Texto:

»»

Recientemente hemos asistido a una serie de escándalos de corrupción que han llegado a salpicar a la cúpula del partido al que pertenece el Gobierno y al mismo Gobierno. Por una parte, se ha pedido la dimisión del presidente y de sus ministros y el adelanto de las elecciones; y, por otra, la prensa extranjera ha llegado a hablar de crisis institucional.
Existe la convicción muy arraigada y difundida entre la opinión pública de que todo el régimen está corrupto: toda la clase política de todos los partidos importantes y en todos los niveles de la Administración. Estas convicciones se ven reforzadas por los continuos escándalos de corrupción que afectan a los partidos del régimen y que van siendo publicados en los medios de comunicación. Y entre los españoles se extiende una desafección cada vez mayor hacia el régimen y sus instituciones.
Pero lo curioso de este fenómeno es que la única clase de corrupción que parece afectar e indignar a las gentes, y que los medios de comunicación de un bando u otro utilizan como arma política, es la corrupción delictiva, esto es, la que está tipificada como delito en el código penal. Y decimos curioso porque la idea de corrupción es mucho más amplia y la tradición la ha aplicado también a otros muchos procesos como los biológicos. Los organismos vivos también se corrompen pero también las normas, las ideas, las ideologías, las instituciones. De manera que al hablar de corrupción se puede distinguir entre la corrupción delictiva y la no delictiva, pero que no por no serlo es menos dañina y escandalosa.

««

Consigna a:
¿Puedes transcribir sin cambios solo las líneas de las entradas que comienzan en la que contiene "The height and" y terminan en la que contiene "coordinates (538, 843).", ambas incluidas?
Las entradas que siguen no guardan ninguna relación con el texto.

Datos del ejercicio:
»»

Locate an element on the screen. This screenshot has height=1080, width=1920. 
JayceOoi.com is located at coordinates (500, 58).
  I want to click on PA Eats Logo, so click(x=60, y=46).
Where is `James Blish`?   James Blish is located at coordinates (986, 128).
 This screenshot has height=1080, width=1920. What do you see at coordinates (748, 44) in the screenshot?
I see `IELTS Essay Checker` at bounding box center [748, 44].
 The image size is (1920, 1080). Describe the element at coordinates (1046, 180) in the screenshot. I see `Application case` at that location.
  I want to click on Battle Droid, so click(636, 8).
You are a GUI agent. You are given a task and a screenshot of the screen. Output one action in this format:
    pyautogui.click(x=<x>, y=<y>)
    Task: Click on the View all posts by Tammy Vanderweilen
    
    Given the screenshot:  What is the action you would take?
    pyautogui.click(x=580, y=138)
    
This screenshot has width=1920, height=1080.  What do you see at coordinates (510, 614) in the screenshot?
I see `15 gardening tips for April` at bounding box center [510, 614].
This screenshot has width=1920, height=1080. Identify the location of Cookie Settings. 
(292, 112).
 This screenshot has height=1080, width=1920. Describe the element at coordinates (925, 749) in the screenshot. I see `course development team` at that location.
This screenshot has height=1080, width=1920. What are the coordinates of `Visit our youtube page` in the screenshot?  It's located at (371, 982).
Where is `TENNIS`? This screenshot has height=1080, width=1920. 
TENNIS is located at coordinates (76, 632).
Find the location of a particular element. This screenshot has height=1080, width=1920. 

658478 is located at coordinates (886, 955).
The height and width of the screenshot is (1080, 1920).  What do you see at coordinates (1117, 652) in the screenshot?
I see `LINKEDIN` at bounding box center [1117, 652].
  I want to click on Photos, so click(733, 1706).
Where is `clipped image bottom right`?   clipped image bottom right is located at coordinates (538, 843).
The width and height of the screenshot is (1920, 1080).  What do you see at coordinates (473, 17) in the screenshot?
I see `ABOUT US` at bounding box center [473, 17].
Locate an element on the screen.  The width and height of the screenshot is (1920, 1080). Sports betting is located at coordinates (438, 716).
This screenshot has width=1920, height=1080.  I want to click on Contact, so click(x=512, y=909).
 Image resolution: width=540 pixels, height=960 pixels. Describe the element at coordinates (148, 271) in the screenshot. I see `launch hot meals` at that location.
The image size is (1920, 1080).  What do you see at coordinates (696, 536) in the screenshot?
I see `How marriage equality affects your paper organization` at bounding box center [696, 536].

««

Consigna b:
¿Cómo resumirías en tres frases el texto sobre la corrupción?

Respuesta correcta a:
The height and width of the screenshot is (1080, 1920).  What do you see at coordinates (1117, 652) in the screenshot?
I see `LINKEDIN` at bounding box center [1117, 652].
  I want to click on Photos, so click(733, 1706).
Where is `clipped image bottom right`?   clipped image bottom right is located at coordinates (538, 843).

Respuesta correcta b:
Recientemente, varios escándalos de corrupción han salpicado a la cúpula del partido del Gobierno y al propio Gobierno, y entre la opinión pública está arraigada la convicción de que todo el régimen está corrupto, lo que aumenta la desafección de los españoles hacia sus instituciones. Sin embargo, la única corrupción que parece indignar a la gente, y que los medios utilizan como arma política, es la delictiva, es decir, la tipificada como delito en el código penal. La idea de corrupción es mucho más amplia y se aplica también a normas, ideas, ideologías e instituciones, por lo que cabe distinguir una corrupción no delictiva que no es por ello menos dañina ni escandalosa.